I remember sitting at my desk.
My keyboard still warm.
My screen still glowing with the last paragraph I had written for my novel.
The Demon Prince Who Plays Protagonist.
I had been editing a chapter. Fixing dialogue. Debating whether Asura should smile or stay silent.
Then—
Sky.
Not a ceiling.
Not a screen.
A real sky.
Blue and endless and far too quiet.
I was lying on my back in grass that whispered when the wind passed over it.

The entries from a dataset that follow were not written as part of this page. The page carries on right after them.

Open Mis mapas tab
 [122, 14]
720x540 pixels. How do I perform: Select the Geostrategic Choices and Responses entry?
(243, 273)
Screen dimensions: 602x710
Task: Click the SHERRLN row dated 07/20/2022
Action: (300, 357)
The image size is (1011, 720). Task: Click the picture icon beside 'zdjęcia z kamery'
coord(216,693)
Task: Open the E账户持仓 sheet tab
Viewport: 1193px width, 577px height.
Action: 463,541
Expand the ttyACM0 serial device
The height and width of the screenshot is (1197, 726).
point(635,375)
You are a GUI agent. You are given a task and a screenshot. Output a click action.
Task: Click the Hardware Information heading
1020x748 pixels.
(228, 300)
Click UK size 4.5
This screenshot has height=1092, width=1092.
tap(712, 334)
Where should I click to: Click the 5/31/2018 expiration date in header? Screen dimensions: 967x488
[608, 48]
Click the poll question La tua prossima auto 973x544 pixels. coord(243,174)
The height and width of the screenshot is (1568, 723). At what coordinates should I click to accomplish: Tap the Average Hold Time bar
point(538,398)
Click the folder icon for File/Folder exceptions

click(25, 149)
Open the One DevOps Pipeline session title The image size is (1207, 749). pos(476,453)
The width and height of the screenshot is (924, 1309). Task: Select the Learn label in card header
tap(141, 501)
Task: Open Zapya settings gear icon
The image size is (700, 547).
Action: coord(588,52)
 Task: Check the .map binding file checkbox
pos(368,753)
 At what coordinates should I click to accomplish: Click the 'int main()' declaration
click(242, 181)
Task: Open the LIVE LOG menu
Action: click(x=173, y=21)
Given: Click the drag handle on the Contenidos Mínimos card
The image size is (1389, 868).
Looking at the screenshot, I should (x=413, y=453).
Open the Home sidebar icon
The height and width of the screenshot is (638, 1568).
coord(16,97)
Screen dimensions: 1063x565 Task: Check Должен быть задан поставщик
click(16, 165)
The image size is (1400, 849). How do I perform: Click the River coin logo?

Clouds drifted slowly, as if nothing in existence had ever gone wrong.
"…So this is the Human Realm," I murmured.
The words felt strange leaving me.
At the same time… they didn't.
Inside my mind, I could still feel him.
The other me.
The one still alive in the real world.
I could feel myself taking a shower.
Eating breakfast.
Playing video games.
Reading comments.
Writing chapters.
Two perspectives overlapped like misaligned film reels.
I was here.
And I was still there.
Existing in two places at once felt wrong… and somehow perfectly natural.
I sat up slowly.
My hands came into view.
Five fingers. Pale skin. A humanoid shape.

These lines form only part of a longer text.